By Larry and Adam Mogelonsky
Your kneejerk reaction might be, “Why would anyone come to a hotel to read a book?”
You wouldn’t be wrong. Books aren’t the main draw – nor will they ever likely be unless you theme the entire place like a library. Instead, think of books as a spice to flavor a dish; they’re one more item in the room to elevate the visual appeal and to ensure your guests are never bored.
Coming out of the pandemic, adding books would be a timely addition. Many people became quite introspective during the lockdowns and general malaise of being restricted from pre-pandemic forms of social interaction. They turned to books, it became a habit and the habit persists even as the pandemic subsides. Again, this doesn’t mean that the books you place in the room will be the lure, but guests nowadays may be more inclined to have a glance while waiting for an event or freshening up for dinner.
This is hardly anything inventive. In fact, it has a name – bibliotherapy, or seeking personal wellbeing through reading. Such a ‘lo-fi’ room feature also means that it’s relatively cheap to add in a few surplus books. You might even theme the books to certain rooms or make them a touchstone that reinforcing the brand in a memorable way.
Beyond the guestroom, consider revitalizing a lounge or business center space as a library. This could even take on elements of a premium-access club or living room concept. Food and beverage act as the main draw while the stacks of books foster interactivity with the space where the intent is to have a ‘third place’ vibe with quieter social dealings mixed with solo business guests.
In deciding between physical books and tablets or e-readers, our vote is decidedly with the former because they add colorful visuals to a space while offering a more tactile, pleasurable reading experience. Related to this, one other concern is that of COVID-19 and fomite transmission – that is, a non-living entity (in this case, a book) acting as the infectious agent. In March 2020, this was a legitimate fear, but we’ve since learned that fomite cases are non-existent, and they shouldn’t be consideration.

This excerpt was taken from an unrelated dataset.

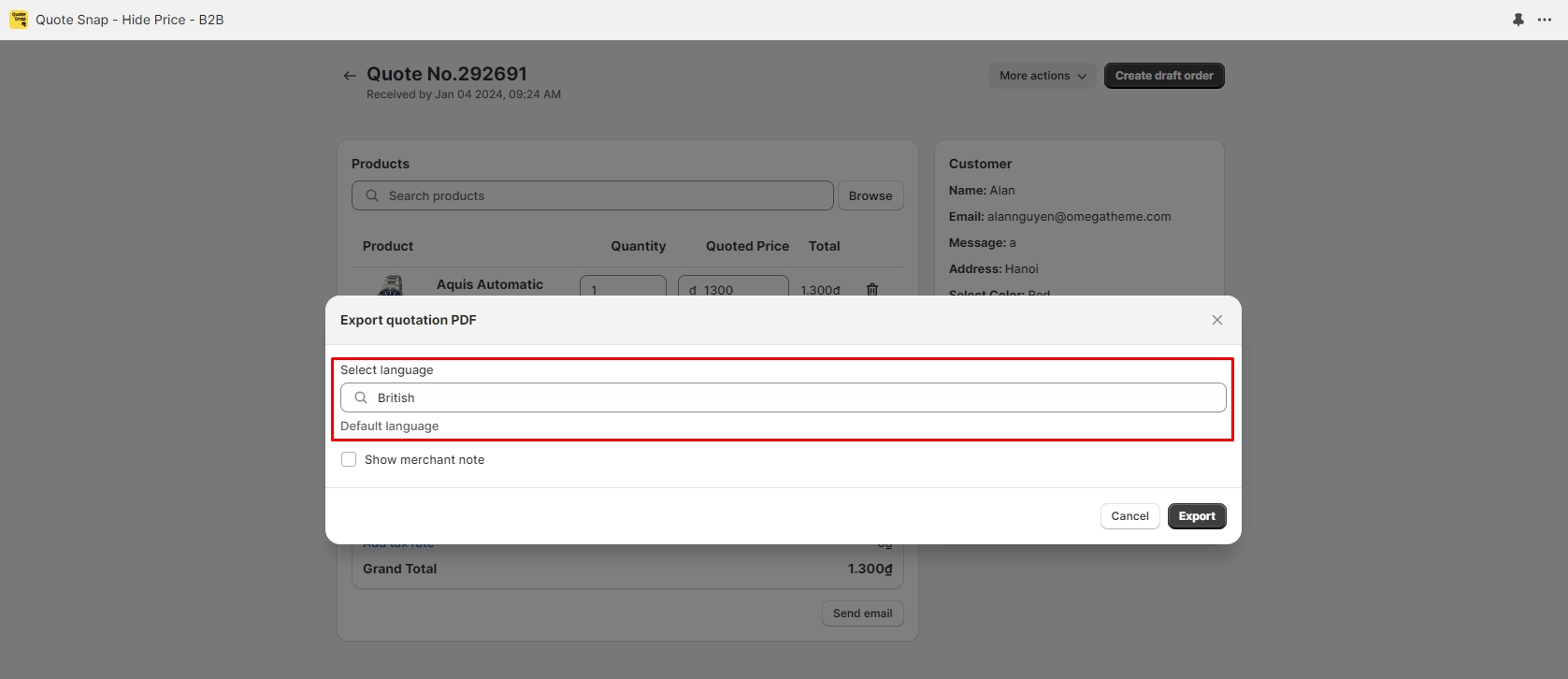Cancel the PDF export dialog
The height and width of the screenshot is (679, 1568).
pos(1129,516)
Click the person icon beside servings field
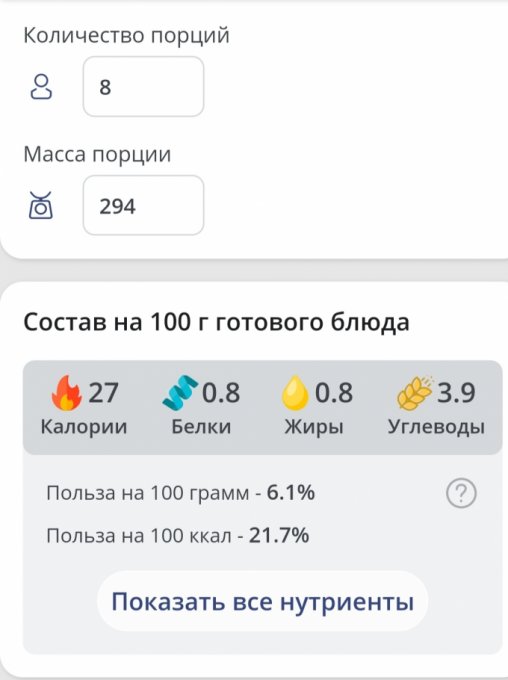Image resolution: width=508 pixels, height=680 pixels. click(41, 87)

On that note, how does one start? For one, the cost of going all new may be prohibitive, so consider used bookstores or other auctions. Then you can go guestroom by guestroom, theming each as the books come in. Alternatively, a public space such as an onsite library requires more advanced planning and critical mass of inventory.
While not an outright revenue builder, appealing to the bibliophile within us may serve more passive ends towards asset growth. As such, bibliotherapy should be one more potential, low-cost initiative to keep in mind when planning the next physical upgrade to your hotel.